Совсем скоро наши «взаимно познающие» окончательно осознали, насколько их выбор места был удачен. Сплошные преимущества: народ душевный, фрукты дешевые, да и еще сам Низинный находился на границе с государевым заказником «Большая гряда».
Не то чтобы в сложившихся обстоятельствах были важны его ландшафтно-флористические красоты. Однако внезапная весть о том, что именно здесь российскими и западными кинематографистами будет сниматься совместная экранизация широкоизвестного военно-лирического романа, быстро облетела каждый дом. Местный поселковый бомонд мало интересовался культурологической стороной этого события, но даже самые далекие от бизнеса понимали, что вдвое увеличивается возможность сбыта военных кокард[7 - Особый металлический знак на форменном головном уборе.], меховых шапок, поделок из рапанов и мидий, а также пирожков с курагой.
Вот и Проводник с его стремлением к перевоплощению мгновенно произнес: «Фортуна, ты с нами!» На съемки требовалась массовка как для армии победителей, так и побежденных. А уж известие о необходимости организации массового парашютного прыжка задействовало еще одну сторону профессиональной Прохоровской жизни – здесь он был мастером во всех отношениях и с большой буквы. Не случайно, очень скоро именно он стал отвечать в группе каскадеров за все, связанное с парашютами.
Как же славно все устроилось. Рано утром Ксения «подбрасывала» любимого мужчину на его «рабочее место», разбросанное согласно сценарию среди многих и многих зеленых гектаров этого заповедного края.
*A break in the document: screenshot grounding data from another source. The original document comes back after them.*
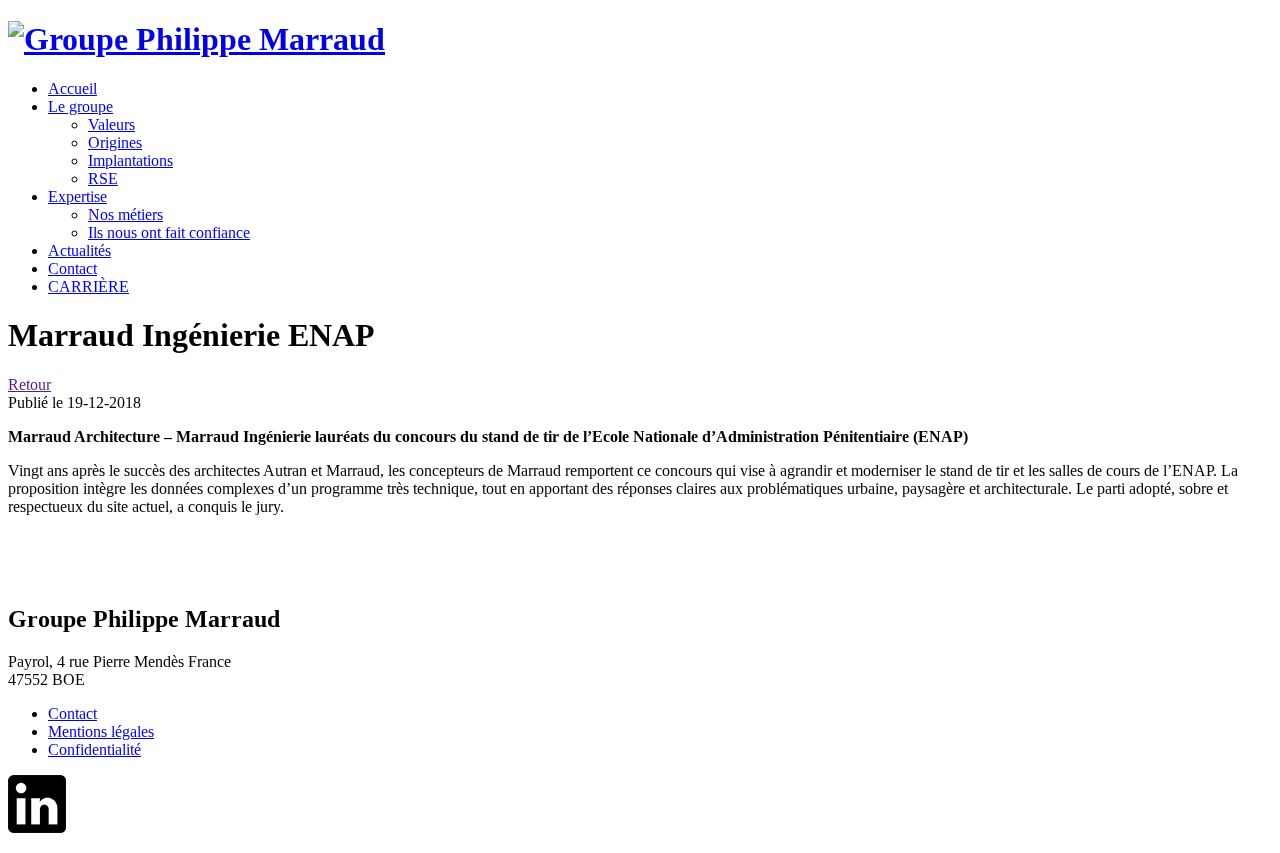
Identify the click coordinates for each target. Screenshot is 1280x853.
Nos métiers (125, 214)
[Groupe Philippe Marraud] (196, 39)
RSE (103, 178)
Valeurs (111, 124)
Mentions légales (101, 731)
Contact (72, 713)
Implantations (130, 160)
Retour (29, 384)
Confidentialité (94, 749)
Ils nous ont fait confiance (169, 232)
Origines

А затем уж мчалась и вдоль живописной морской кромки доносить до курортной публики хоть что-то напрямую не связанное с маслом для загара или тарой для «угара». Словом, идиллия.
Так и прошла бы эта поездка близко к пасторали, в исключительном творчестве, если бы всего лишь один день не повернул спять все, ставшее уже привычным.
Глава 5. Немаленькие трагедии
– Госпожа Алис, ЧП! Кто-то из каскадеров разбился. Но это еще не точно. Кто и как – выясняем, – помощница шефини Майя была крайне взволнована.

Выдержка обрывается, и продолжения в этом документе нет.